V.2. Les interactions en général

L’interaction est un concept nomade, apparu d’abord dans le domaine des sciences de la nature et des sciences de la vie. Il a été, à partir de la seconde moitié du 20è siècle, adopté par les sciences humaines pour qualifier les interactions communicatives, c’est-à-dire « toute action conjointe, conflictuelle ou coopérative, mettant en présence deux ou plus de deux acteurs. A ce titre, il recouvre aussi bien les échanges conversationnels que les transactions financières, les jeux amoureux que les matchs de boxe » (R.Vion 1992 :17).

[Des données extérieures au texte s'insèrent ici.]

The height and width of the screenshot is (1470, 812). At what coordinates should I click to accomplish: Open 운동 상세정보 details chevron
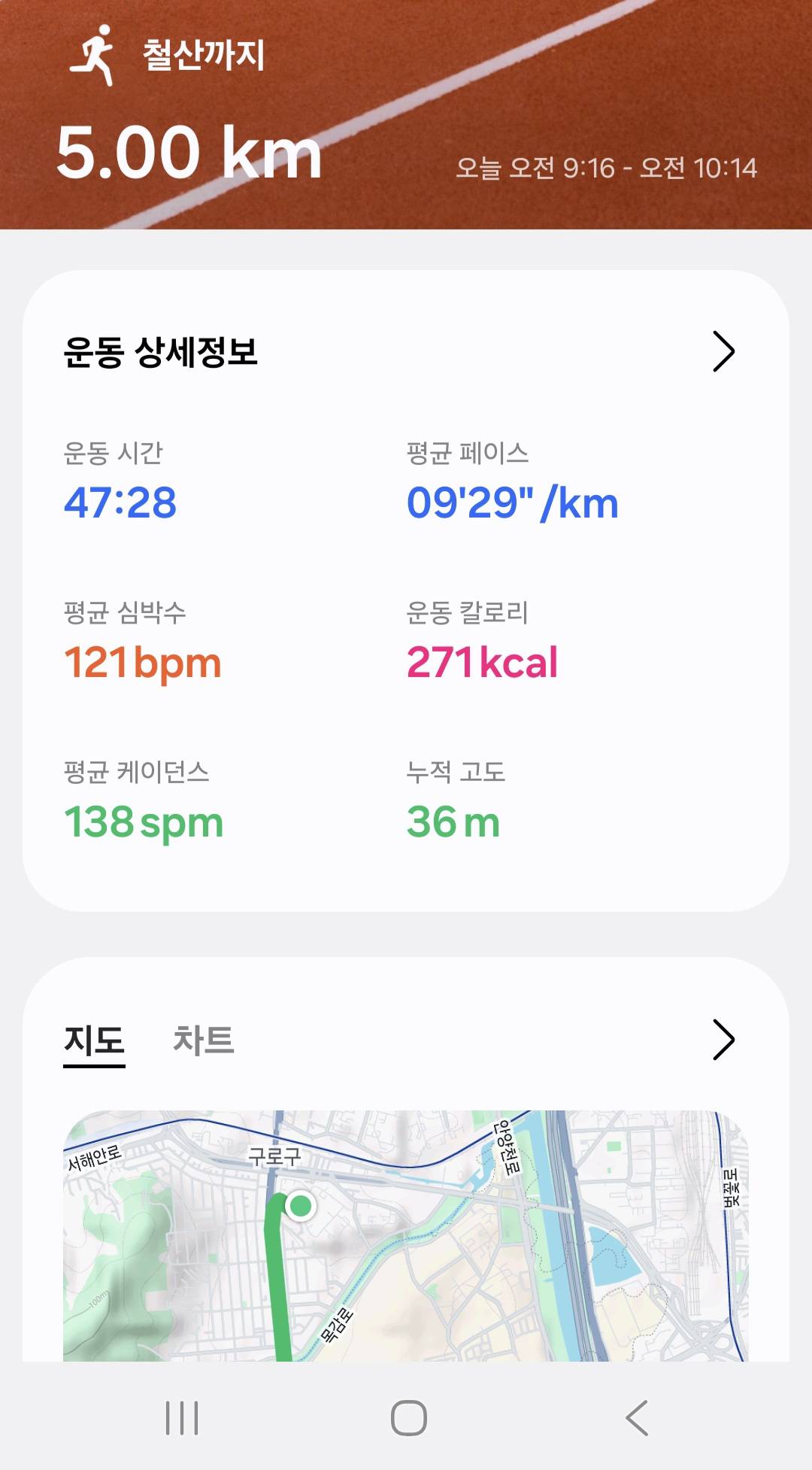[723, 351]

Le concept d’interaction verbale s’appuie sur la constatation que dans un échange verbal, l’utilisation du langage par un locuteur n’a pas seulement pour but d’exprimer un contenu, mais d’influer sur ses interlocuteurs. Le point de départ de l’analyse des interactions verbales est le contexte d’une conversation, dans laquelle nous ne pouvons pas séparer émission et réception qui seraient deux comportements successifs, mais nous devons considérer que les deux partenaires sont à la fois en position d’émission et de réception. Tout au long de l’échange verbal donc, dans la vie quotidienne, le locuteur et l’interlocuteur, tous interactants de la communication, agissent l’un sur l’autre et se transforment à travers cette action réciproque.

Plusieurs chercheurs ont tenté de délimiter une interaction tout en proposant des critères dans leur définition en forme et en fonction. Par exemple, pour E. Roulet (1985 :23), une interaction est «délimitée par la rencontre et la séparation des deux interlocuteurs». C. Kerbrat-Orecchioni (1990 :211) précise, au sujet de la délimitation de l’interaction, que «l’interaction est "constituée" (d’unités de rang inférieur), mais en principe non "constituante".» Cela veut dire que l’interaction est composée de différents constituants qui entretiennent hiérarchiquement des relations d’inclusion et de subordination.

Très étroitement liés aux conceptions pragmatiques, les courants interactionnistes conçoivent le langage foncièrement interactionnel. Ainsi, dans la recherche linguistique, voyons-nous, en matière d’analyse du discours ou plus spécialement des interactions verbales, le fameux modèle hiérarchique et fonctionnel qui a été élaboré ou adopté par de nombreux spécialistes et linguistes dans le but de rendre compte de l’organisation du discours.

L’analyse du discours a pour but essentiel de cerner la manière dont les agents sociaux agissent les uns sur les autres à travers l’utilisation qu’ils font de la langue et d’autres unités, les signes linguistiques. En général, dans l’analyse du discours, l’interaction s’entend comme interaction verbale entre deux participants. Pour qu’il y ait véritablement interaction, plusieurs conditions nécessaires doivent être réunies, par exemple le contrat communicatif. Pour entrer en interaction, les locuteurs doivent accepter un minimum de normes communes, s’engager dans l’échange, assurer conjointement sa gestion en produisant leurs tours de parole, leurs gestes, etc. Dans une interaction s’affrontent les stratégies des interlocuteurs qui doivent constamment négocier et s’efforcent de mettre les normes de leur côté.

En ce qui concerne les unités interactionnelles, le terme d’interaction  s’emploie pour désigner l’unité d’analyse la plus élevée d’une conversation, l’ensemble des échanges effectués par des participants dans un contexte donné. E. Goffman appelle une telle unité « rencontre » et E. Roulet la nomme « incursion » (C. Kerbrat-Orecchioni 1990 :214). Elles peuvent être décomposées en diverses transactions.